[GOAL]: Report how many lines in the entries below contain the string "folder", matching case exactly, and give only that number.

[ENTRIES]:
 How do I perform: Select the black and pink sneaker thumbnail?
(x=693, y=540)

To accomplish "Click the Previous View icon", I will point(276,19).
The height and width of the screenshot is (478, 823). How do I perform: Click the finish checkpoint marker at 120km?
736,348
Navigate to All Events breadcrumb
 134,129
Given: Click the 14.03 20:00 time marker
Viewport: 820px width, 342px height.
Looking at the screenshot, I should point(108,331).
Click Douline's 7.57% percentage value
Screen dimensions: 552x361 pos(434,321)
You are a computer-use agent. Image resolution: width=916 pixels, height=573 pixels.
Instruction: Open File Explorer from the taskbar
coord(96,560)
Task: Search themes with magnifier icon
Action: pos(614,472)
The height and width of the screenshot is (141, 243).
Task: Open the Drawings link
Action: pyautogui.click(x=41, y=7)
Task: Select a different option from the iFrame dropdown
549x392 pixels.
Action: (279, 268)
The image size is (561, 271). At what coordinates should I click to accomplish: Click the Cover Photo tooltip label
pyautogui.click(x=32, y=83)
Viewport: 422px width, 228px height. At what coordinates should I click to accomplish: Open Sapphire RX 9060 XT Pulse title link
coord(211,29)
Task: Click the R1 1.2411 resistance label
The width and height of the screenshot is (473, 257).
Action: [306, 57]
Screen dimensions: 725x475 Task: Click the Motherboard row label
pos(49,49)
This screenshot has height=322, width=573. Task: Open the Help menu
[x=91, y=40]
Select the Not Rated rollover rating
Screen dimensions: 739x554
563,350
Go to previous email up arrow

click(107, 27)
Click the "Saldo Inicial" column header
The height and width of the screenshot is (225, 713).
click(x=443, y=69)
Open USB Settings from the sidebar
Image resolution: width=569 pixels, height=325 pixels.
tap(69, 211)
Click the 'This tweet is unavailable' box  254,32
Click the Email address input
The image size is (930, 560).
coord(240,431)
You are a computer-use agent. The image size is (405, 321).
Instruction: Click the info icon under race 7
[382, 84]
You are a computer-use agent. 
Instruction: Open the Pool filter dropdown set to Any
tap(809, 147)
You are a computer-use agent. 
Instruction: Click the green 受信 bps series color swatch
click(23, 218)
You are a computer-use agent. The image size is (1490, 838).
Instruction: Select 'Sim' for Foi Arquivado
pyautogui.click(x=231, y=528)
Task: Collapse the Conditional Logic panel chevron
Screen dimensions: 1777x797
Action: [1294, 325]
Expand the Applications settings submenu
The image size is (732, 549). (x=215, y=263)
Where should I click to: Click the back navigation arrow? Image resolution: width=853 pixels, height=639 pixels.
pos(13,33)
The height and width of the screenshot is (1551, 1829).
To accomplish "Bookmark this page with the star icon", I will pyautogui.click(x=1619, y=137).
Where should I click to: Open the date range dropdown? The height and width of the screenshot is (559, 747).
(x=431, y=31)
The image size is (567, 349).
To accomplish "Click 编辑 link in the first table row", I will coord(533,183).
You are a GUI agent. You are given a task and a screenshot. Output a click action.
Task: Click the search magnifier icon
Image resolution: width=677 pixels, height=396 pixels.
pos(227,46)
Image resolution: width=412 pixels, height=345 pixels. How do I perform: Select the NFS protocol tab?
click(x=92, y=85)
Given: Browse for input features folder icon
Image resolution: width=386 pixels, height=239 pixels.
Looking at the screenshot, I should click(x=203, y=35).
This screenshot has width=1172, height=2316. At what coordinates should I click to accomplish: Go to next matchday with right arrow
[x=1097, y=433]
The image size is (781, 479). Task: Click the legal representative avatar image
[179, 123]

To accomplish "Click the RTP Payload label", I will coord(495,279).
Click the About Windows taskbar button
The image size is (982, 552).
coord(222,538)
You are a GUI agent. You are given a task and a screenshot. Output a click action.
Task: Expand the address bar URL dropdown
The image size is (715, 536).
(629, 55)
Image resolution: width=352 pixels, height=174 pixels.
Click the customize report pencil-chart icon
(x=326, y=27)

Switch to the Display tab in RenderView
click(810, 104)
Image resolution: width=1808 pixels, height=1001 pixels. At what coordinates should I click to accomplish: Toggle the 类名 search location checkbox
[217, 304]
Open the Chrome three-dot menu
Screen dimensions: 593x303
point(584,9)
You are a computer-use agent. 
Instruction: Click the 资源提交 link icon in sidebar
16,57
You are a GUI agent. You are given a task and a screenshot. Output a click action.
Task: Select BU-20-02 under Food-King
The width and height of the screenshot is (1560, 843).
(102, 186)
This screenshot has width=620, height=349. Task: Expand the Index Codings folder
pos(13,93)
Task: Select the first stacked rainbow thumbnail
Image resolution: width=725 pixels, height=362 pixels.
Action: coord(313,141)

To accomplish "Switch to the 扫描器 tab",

[CORRECT RESULT]: 2